FRAGMENTO DEL TEXTO:
-.-.-

Jóvenes quienes ingresaron antes al servicio y, por tanto, tenían autoridad sobre
uno. Como todo centro médico, este también poseía pasadizos angostos en los
cuales teníamos que formarnos para entrar a diversos consultorios. Estos ‘antiguos’
eran los encargados de mantener el orden en las filas. Estaban vestidos con el
típico uniforme blanco, el cual corresponde a época de verano. Todos los postulantes manteníamos un orden sacrosanto.
Sin que nadie nos diga algo nos manteníamos en silencio y sin movernos de donde
nos colocaron. Es increíble lo que puede hacer el miedo a lo desconocido. Miedo
incluso a pesar de que éramos una buena cantidad quienes hacíamos las filas. Si
los ‘antiguos’ no hubieran estado, creo que igual hubiésemos mantenido todo en
estricto orden; pero ahí estaban, deambulando como moscas alrededor de nosotros:
al acecho. De pronto, como guiados por un mandato imperceptible, empezaron a hacer
preguntas con ese aire de autoridad que les daba el nimio acontecimiento de
haber entrado al servicio antes que nosotros. “¿Cómo te llamas?, ¿de dónde
eres?, ¿tienes cigarros?”. En nuestras respuestas empezaba a notarse ese tufillo
de terror que tratas de ocultar con sonrisas estúpidas que no convencían a
nadie. “¿Por qué no respondes?, ¿crees que soy huevón?, ¿a quién le has dado mis
cigarrillos, mierda?” En la medida de que los antiguos empezaban a subir el
tono de su voz, empezábamos a entrar en pánico. A pesar de todo, nadie se
movía. En algún lugar se escuchó que a alguien lo golpeaban con la macana que
tenían. En ese momento, un ‘antiguo’ se me acercó. “Así que ustedes son
relajados”. “No, antiguo”. “¡Calla, mierda!”. Sentí un golpe a la altura del
omoplato. Un golpe seco. Cuando volteé a ver al ‘antiguo’, en su mirada había rabia.

-.-.-

TUS TAREAS:
1. Resume en dos oraciones el relato sobre la fila de postulantes en el centro médico.
2. Escribe un párrafo que continúe el relato sobre la fila de postulantes en el centro médico a partir de su última oración.

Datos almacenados
-.-.-

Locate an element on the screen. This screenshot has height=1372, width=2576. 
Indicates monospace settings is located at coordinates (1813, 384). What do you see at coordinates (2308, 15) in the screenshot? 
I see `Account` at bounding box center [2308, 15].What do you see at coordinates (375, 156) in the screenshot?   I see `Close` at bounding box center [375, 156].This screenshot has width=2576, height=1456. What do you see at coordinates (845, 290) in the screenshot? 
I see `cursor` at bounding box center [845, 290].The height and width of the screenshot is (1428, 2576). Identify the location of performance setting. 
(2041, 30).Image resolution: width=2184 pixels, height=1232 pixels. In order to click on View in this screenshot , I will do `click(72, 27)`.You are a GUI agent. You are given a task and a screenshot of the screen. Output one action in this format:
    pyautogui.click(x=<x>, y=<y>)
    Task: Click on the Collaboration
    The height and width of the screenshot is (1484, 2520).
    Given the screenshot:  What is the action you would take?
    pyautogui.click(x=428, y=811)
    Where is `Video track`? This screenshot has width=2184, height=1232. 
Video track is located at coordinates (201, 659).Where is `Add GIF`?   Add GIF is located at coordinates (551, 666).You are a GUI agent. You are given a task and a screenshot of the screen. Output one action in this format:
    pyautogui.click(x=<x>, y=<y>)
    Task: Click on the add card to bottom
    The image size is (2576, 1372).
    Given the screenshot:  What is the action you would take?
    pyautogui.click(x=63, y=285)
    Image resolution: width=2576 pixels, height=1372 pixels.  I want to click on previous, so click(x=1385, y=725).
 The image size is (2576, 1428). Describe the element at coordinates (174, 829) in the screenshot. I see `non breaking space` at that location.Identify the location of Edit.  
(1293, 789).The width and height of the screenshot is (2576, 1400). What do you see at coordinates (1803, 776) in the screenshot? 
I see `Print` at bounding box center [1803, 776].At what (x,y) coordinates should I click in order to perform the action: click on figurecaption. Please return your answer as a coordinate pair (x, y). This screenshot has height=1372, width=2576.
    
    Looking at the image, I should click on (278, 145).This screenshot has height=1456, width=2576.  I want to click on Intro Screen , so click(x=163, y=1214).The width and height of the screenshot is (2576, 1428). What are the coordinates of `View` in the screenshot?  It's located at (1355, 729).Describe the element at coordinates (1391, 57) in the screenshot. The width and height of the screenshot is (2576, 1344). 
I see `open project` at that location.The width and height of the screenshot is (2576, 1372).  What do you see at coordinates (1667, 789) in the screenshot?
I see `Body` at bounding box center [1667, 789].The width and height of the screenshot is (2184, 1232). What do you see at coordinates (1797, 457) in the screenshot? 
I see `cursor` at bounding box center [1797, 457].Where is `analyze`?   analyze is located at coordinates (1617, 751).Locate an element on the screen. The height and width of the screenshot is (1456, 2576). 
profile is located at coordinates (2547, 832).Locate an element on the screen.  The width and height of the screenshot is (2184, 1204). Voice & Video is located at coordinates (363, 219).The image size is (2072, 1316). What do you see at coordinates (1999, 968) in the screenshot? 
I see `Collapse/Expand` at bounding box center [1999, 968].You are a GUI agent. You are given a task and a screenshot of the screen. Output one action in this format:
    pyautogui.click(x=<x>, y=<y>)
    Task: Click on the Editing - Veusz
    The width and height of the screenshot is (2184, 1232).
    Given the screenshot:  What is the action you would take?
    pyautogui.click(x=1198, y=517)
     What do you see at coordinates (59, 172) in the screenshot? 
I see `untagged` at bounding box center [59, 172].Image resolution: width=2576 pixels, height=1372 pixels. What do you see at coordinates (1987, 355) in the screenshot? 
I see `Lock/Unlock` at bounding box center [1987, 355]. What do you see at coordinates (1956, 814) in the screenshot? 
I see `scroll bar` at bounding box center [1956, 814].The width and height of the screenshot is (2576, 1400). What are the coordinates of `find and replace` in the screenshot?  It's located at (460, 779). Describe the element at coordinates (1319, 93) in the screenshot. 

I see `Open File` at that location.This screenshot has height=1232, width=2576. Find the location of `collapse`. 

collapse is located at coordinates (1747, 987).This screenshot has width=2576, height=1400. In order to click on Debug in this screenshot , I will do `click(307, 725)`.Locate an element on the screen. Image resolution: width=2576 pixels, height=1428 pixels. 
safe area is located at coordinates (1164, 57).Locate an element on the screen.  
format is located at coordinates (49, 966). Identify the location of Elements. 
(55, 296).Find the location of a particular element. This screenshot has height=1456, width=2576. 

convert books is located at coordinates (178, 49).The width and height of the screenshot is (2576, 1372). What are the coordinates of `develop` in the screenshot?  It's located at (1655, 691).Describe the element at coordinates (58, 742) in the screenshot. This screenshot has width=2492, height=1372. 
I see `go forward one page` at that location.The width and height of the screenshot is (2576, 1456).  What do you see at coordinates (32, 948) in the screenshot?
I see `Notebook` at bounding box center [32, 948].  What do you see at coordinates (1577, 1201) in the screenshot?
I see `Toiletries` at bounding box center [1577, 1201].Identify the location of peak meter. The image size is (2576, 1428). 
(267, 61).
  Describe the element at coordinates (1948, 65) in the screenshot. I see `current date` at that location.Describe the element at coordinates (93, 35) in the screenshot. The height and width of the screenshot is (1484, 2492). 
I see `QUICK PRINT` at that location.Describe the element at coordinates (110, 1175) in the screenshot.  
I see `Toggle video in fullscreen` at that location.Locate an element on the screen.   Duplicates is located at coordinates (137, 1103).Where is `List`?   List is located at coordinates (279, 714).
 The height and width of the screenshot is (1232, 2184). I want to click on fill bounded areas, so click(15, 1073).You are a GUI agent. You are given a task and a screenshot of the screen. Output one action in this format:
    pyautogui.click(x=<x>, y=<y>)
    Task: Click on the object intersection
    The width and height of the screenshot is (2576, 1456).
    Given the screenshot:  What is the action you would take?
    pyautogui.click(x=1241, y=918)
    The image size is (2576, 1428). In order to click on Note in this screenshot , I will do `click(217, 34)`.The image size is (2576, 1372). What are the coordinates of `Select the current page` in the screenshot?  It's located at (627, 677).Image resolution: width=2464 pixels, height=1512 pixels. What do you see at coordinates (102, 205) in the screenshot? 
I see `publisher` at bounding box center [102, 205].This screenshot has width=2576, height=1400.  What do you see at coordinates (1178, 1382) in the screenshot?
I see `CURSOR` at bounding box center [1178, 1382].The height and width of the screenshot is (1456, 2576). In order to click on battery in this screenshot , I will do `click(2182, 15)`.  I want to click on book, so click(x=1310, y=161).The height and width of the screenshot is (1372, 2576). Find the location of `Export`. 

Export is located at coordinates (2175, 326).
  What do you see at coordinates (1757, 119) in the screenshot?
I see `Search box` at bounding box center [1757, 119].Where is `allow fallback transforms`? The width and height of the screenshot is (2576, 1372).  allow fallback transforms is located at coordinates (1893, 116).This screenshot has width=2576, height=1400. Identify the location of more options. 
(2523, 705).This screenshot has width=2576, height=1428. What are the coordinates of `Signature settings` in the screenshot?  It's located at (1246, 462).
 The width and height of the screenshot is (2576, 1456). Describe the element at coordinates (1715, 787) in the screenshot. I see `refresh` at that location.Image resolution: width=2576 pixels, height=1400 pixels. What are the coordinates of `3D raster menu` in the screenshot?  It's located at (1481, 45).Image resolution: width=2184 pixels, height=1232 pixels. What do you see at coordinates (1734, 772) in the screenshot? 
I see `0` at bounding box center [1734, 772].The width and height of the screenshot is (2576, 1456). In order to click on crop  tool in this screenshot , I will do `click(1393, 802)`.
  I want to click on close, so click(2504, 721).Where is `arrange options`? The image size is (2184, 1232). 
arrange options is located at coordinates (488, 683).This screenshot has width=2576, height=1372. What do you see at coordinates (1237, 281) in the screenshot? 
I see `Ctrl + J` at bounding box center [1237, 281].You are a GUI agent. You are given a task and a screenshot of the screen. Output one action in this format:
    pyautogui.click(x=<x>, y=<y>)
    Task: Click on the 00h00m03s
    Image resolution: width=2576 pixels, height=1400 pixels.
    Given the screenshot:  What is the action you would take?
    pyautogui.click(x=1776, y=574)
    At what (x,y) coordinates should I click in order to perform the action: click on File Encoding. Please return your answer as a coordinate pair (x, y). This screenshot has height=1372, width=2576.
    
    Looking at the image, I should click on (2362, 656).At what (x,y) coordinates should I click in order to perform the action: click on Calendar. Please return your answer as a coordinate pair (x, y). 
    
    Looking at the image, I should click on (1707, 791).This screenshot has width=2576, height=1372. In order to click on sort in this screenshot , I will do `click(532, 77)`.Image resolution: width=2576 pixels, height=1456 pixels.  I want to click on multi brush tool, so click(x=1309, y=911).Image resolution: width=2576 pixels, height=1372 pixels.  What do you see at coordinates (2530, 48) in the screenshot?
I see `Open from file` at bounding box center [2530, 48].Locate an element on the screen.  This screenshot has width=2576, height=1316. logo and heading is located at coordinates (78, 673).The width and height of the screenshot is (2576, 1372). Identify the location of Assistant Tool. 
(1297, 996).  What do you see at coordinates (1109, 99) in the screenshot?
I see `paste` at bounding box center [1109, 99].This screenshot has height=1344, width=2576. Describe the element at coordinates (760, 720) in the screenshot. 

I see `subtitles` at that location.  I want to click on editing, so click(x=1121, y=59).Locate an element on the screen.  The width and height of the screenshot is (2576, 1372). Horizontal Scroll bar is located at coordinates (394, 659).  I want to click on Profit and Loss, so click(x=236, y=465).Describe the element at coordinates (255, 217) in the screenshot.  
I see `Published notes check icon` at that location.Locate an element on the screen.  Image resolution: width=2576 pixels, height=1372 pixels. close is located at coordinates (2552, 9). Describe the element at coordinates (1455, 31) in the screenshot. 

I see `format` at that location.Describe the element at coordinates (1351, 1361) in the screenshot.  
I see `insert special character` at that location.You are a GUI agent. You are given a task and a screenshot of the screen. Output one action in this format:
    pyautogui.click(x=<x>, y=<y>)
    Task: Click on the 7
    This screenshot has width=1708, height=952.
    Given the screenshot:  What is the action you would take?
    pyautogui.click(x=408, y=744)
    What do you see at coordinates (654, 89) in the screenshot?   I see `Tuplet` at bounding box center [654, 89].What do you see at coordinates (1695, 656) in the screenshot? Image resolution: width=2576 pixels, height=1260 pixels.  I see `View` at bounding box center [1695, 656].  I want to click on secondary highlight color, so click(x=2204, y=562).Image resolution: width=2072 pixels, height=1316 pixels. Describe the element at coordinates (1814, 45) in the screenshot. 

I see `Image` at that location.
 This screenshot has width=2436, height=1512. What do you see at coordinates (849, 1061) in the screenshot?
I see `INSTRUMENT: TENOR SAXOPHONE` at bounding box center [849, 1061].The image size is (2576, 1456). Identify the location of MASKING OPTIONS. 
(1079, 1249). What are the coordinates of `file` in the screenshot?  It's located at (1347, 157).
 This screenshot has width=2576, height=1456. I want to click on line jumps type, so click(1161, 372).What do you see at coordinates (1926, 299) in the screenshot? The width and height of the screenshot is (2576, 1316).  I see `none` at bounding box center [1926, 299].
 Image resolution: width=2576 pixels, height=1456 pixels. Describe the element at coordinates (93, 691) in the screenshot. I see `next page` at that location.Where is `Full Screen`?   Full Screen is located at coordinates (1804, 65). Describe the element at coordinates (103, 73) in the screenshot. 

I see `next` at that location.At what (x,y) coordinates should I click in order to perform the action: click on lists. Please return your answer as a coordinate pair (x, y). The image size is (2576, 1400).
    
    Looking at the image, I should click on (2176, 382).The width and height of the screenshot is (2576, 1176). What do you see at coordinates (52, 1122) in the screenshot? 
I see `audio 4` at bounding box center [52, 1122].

-.-.-

LISTA DE RESPUESTAS:
1. En los pasadizos de un centro médico, los postulantes hacían fila en silencio y sin moverse, vigilados por los 'antiguos', jóvenes que habían ingresado antes al servicio y tenían autoridad sobre ellos. Los 'antiguos' empezaron a hacerles preguntas cada vez en un tono más alto, se oyó que golpeaban a alguien con la macana y uno de ellos le dio a quien narra un golpe seco a la altura del omoplato.

2.
Me sorprendió que jóvenes mayores que nosotros por algunos meses, nos golpearan
y trataran de humillarnos sin motivo alguno. Esa rabia la he vuelto a ver,
muchos años después, en algunos de mis alumnos que se nota que están enfadados con
la vida. “¿Me has traído cigarrillos?”. “No, antiguo”. Esta vez los golpes
fueron en el dorso de la mano. El dolor que se experimenta es terrible. En esa
parte no hay músculos que amortigüen los golpes. Cae como una piedra sobre los
huesos metacarpianos. Otra vez. Parecía que sabía dónde golpear para lastimar. Luego
tomó mi muñeca y la separó del muslo donde estaba. “¡Pega la mano, carajo!”. Golpe.
Otro ‘antiguo’ se acercó. El primero me soltó la muñeca y mi mano cayó. Volvió
a hacer lo mismo. “¡Pega la mano, mierda!”. No entendía lo que me quería decir.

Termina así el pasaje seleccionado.